Berdasarkan data Badan Perlindungan Pekerja Migran Indonesia (BP2MI), pada 2019 terdapat 57.597 pekerja migran dari Jabar. Sebanyak 47.613 orang di antaranya adalah perempuan. Dari total semua pekerja migran itu, 40.148 orang bekerja di sektor informal dan 17.809 di sektor formal.
Ketua Pengurus Sapa Institute Sri Mulyati menuturkan, mayoritas pekerja migran perempuan asal Jabar rentan jadi korban kekerasan dan diskriminasi. Bahkan, sebagian dari perempuan yang bekerja di luar negeri ini tidak menyadari mereka telah menjadi korban.
Kondisi ini terlihat dari hasil penilaian yang dilakukan Sapa Institute bersama Women\'s Crisis Center Pasundan Durebang terhadap 150 perempuan pekerja migran. Dari jumlah tersebut, hanya 16 persen yang mengaku mengalami kekerasan dan diskriminasi, mulai dari persiapan hingga bekerja di luar negeri.
Padahal, setelah diwawancara dan dilakukan pendalaman, seluruh perempuan ini ternyata pernah menjadi korban, terutama kekerasan seksual. Sri berujar, kondisi ini dapat dialami para pekerja perempuan migran lainnya.
Bahkan, di antara mereka tidak menyadari telah mengalami eksploitasi karena bekerja sangat panjang setiap harinya dan merasa wajar jika mendapat kekerasan fisik. Sri berujar, mereka menganggap kekerasan itu merupakan konsekuensi dari pekerjaan yang tidak sesuai dengan keinginan majikan.
“Kebanyakan yang ditutupi adalah korban kekerasan seksual. Mereka menganggap itu sebagai aib, bahkan keluarga tidak diberitahu.
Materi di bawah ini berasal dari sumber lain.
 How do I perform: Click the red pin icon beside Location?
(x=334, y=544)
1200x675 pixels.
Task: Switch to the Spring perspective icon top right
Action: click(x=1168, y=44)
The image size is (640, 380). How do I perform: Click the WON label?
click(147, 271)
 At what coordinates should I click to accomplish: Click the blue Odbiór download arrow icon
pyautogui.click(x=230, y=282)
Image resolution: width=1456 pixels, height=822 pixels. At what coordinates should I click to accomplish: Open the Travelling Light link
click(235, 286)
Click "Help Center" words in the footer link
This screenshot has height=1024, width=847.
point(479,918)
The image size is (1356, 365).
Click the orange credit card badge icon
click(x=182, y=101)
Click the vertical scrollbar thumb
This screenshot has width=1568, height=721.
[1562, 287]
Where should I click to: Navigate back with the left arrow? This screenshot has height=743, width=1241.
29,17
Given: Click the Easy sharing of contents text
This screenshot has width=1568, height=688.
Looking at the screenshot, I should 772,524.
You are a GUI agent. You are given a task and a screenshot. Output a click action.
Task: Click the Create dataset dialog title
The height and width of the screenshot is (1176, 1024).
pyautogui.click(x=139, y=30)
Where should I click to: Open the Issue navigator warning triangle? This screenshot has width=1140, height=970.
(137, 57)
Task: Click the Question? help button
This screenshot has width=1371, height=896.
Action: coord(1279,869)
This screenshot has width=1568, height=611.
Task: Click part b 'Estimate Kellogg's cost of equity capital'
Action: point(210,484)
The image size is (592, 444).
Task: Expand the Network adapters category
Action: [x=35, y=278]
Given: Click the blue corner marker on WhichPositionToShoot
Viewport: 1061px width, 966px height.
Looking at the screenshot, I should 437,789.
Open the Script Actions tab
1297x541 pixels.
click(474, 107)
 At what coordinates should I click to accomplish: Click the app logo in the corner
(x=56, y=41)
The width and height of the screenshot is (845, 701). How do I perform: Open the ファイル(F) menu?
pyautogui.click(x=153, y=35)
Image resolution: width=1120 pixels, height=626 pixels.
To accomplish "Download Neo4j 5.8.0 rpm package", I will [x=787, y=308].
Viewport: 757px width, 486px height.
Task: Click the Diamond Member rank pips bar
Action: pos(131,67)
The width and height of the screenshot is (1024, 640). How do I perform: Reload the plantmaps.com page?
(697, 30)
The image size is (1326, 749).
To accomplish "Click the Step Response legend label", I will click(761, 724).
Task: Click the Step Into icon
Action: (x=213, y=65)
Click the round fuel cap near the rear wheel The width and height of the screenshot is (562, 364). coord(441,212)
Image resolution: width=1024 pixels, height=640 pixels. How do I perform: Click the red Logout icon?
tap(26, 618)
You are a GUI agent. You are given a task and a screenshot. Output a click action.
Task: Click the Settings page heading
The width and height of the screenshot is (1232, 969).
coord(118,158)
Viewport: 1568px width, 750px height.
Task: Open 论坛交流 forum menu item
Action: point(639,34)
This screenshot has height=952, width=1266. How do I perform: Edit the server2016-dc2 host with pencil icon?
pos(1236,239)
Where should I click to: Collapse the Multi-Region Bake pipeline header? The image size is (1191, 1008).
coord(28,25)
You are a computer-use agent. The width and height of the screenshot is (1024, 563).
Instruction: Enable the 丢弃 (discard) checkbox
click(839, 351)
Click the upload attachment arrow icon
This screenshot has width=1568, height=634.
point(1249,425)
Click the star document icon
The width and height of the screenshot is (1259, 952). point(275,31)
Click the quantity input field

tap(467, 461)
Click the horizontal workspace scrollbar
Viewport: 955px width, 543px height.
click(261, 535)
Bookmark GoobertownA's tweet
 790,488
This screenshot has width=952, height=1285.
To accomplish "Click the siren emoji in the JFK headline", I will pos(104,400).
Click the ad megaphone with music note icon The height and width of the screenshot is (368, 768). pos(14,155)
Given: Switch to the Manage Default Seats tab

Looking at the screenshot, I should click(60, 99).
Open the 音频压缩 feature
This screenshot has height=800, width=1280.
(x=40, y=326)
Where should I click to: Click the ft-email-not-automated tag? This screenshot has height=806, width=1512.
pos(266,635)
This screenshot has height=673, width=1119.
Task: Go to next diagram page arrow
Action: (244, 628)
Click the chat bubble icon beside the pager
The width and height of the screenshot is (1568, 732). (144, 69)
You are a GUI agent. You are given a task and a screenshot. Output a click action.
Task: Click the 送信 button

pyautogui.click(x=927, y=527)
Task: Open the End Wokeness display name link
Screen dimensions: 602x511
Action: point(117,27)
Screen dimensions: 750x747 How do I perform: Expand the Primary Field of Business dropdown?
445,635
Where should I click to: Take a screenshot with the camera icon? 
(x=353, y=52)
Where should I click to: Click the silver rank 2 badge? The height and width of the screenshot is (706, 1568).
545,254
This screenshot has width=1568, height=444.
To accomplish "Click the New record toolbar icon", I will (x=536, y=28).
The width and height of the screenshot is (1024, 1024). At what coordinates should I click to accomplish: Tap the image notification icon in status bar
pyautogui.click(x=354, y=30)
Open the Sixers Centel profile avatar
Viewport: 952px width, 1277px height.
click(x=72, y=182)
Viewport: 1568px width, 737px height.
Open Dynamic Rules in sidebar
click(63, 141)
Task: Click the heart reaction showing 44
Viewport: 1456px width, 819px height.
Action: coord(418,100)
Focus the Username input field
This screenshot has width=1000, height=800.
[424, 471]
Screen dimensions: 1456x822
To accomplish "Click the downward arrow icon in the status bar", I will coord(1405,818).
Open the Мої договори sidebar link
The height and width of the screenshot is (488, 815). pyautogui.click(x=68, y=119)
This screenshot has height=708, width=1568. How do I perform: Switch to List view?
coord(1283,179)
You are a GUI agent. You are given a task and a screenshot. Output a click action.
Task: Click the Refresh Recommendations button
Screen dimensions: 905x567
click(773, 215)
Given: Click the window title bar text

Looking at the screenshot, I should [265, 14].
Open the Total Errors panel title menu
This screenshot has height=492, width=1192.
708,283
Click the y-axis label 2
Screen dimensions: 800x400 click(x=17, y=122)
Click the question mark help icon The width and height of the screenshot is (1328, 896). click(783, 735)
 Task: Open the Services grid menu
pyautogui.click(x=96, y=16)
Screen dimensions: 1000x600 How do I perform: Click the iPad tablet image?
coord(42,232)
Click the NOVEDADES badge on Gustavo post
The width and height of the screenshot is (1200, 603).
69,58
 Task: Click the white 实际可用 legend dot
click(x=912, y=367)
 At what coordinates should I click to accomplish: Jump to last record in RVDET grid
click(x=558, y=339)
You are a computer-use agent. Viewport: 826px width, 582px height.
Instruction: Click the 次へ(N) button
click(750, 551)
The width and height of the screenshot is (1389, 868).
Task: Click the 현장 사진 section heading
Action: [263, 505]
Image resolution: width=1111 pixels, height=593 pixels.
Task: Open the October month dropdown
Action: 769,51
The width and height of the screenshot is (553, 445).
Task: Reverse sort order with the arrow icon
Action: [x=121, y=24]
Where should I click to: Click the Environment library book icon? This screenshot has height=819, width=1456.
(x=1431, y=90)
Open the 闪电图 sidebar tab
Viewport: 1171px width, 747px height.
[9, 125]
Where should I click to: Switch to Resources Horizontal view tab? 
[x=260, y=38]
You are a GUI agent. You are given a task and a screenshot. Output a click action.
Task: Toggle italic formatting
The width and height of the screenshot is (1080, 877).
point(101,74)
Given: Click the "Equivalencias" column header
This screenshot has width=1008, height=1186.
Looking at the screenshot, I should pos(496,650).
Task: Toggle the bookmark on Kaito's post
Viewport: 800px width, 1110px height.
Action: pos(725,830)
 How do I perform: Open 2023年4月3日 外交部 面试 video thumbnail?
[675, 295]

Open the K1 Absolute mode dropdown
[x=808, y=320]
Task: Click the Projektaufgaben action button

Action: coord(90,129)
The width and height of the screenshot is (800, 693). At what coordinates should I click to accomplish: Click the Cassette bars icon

Mereka takut stigma sosial sehingga lebih memilih menutup diri,” ujarnya.
Menurut Sri, hal ini tidak akan terjadi jika pemerintah memberikan rangkaian regulasi yang mampu mengakomodir para korban. Produk hukum yang berlaku diharapkan mampu menguatkan perlindungan pekerja migran perempuan dalam menghadapi kekerasan.
Salah satu instrumen hukum yang dinantikan adalah pengesahan Rancangan Undang-Undang Penghapusan Kekerasan Seksual (RUU PKS). Menurut Sri, selama ini sebagian korban tidak mendapatkan keadilan, bahkan sekadar mendapatkan bantuan pemulihan.
“Oleh karena itu, regulasi yang tepat seperti RUU PKS bisa memberikan advokasi dan mengakomodir para korban kekerasan seksual dari kalangan pekerja migran,” ujarnya.